User & Operator Roles #7028

illotum · 2023-01-24T20:45:46Z

illotum
Jan 24, 2023

Posting here to avoid sliding into obscurity of Slack history:

Many companies choose to run a dedicated team of operators, who only provision and maintain the infrastructure. Operators are supposed to guarantee broker’s stability and install guardrails for the safe use, but they rarely have the knowledge about how provisioned resources are consumed. Within our infrastructure, end-users have access only to the HTTP API, and operators to CLI and configuration.

The operators role, and responsibilities it must bear (and take away from the users) complicates several aspects of managing RabbitMQ for us. For example, adoption of the quorum queues. Namely:

Users cannot grow or shrink queues over HTTP API.
There are no safeguards stopping from shrinking queues below the recommended minimum.
There are no automated mechanisms to recover broker to the desired replication factor upon node replacement.

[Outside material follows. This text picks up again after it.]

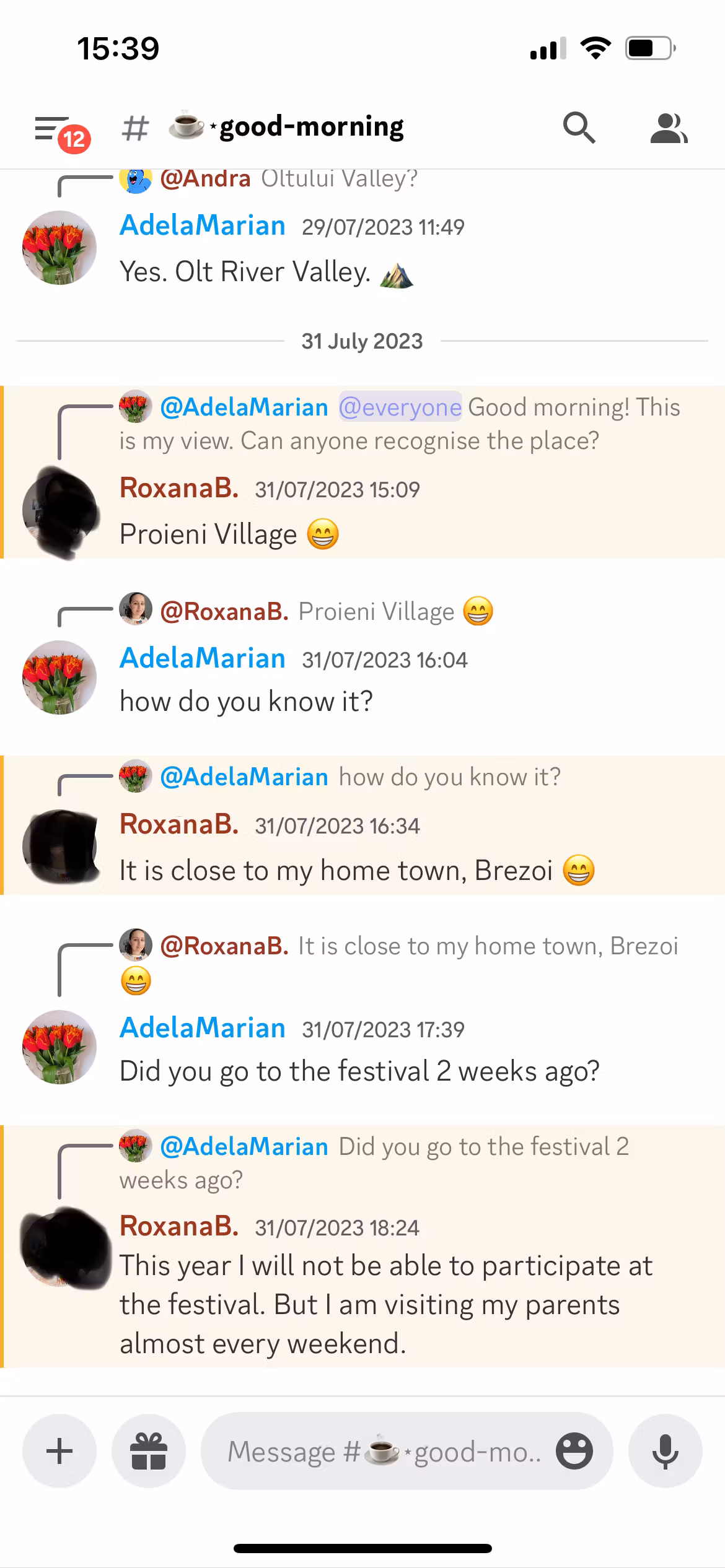This screenshot has width=725, height=1568.
Task: Open the good-morning channel title
Action: coord(311,127)
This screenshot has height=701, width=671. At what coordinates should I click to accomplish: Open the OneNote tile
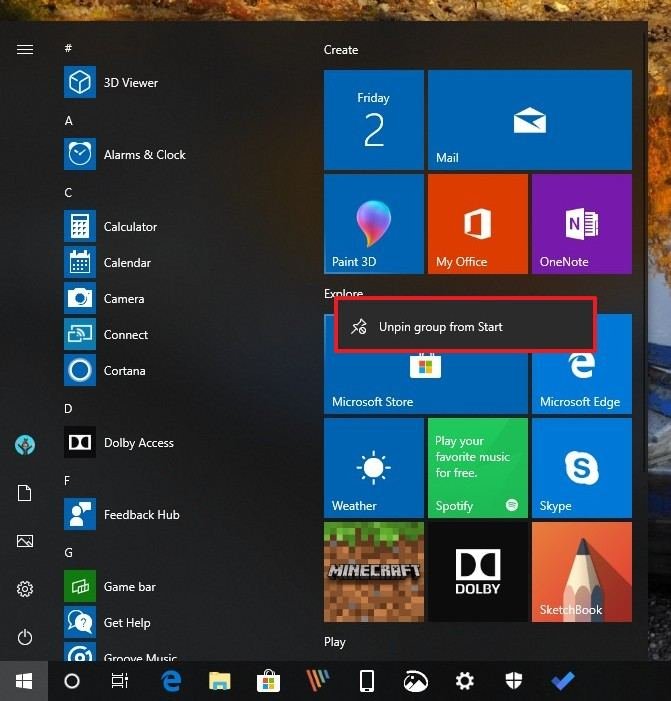[581, 224]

We are looking for an opinion and approval about two things: 1/ adding the safeguards and mechanisms for the QQs specifically, and 2/ cleanly separating the cloud operator role in some way. The latter is a way more open-ended problem, and perhaps will be the bulk of our discussion. I see it being achievable by dedicating the ‘admin’ role within broker to the cloud operators, or by hoisting all operator responsibilities to be set directly from the config file.

Answered by kjnilsson

Jan 25, 2023

Users cannot grow or shrink queues over HTTP API.

This is a reasonable feature. PRs welcome. :)

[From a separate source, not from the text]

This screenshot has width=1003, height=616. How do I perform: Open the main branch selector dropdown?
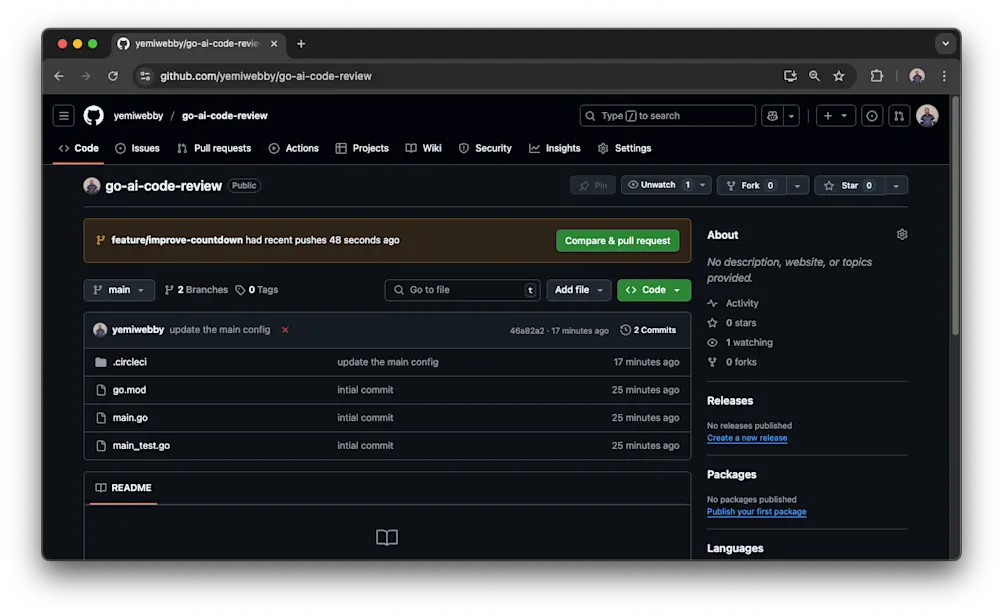click(118, 289)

There are no safeguards stopping from shrinking queues below the recommended minimum.

I think operators need to be able to shrink queues below any minimum to ensure they can recover after "suprising" node removal events. E.g. in a 3 node cluster with a 3 node minimum you wouldn't be able to shrink down to two if a node disappears never to come back. Unless you mean a minimum of 1 which is reasonable.

There are no automated mechanisms to recover broker to the desired replication factor upon node replacement.

@michaelklishin and I have discussed some options to do shrink and grow work as pa…

View full answer

kjnilsson · 2023-01-25T09:08:11Z

kjnilsson
Jan 25, 2023
Maintainer

Users cannot grow or shrink queues over HTTP API.

This is a reasonable feature. PRs welcome. :)

There are no safeguards stopping from shrinking queues below the recommended minimum.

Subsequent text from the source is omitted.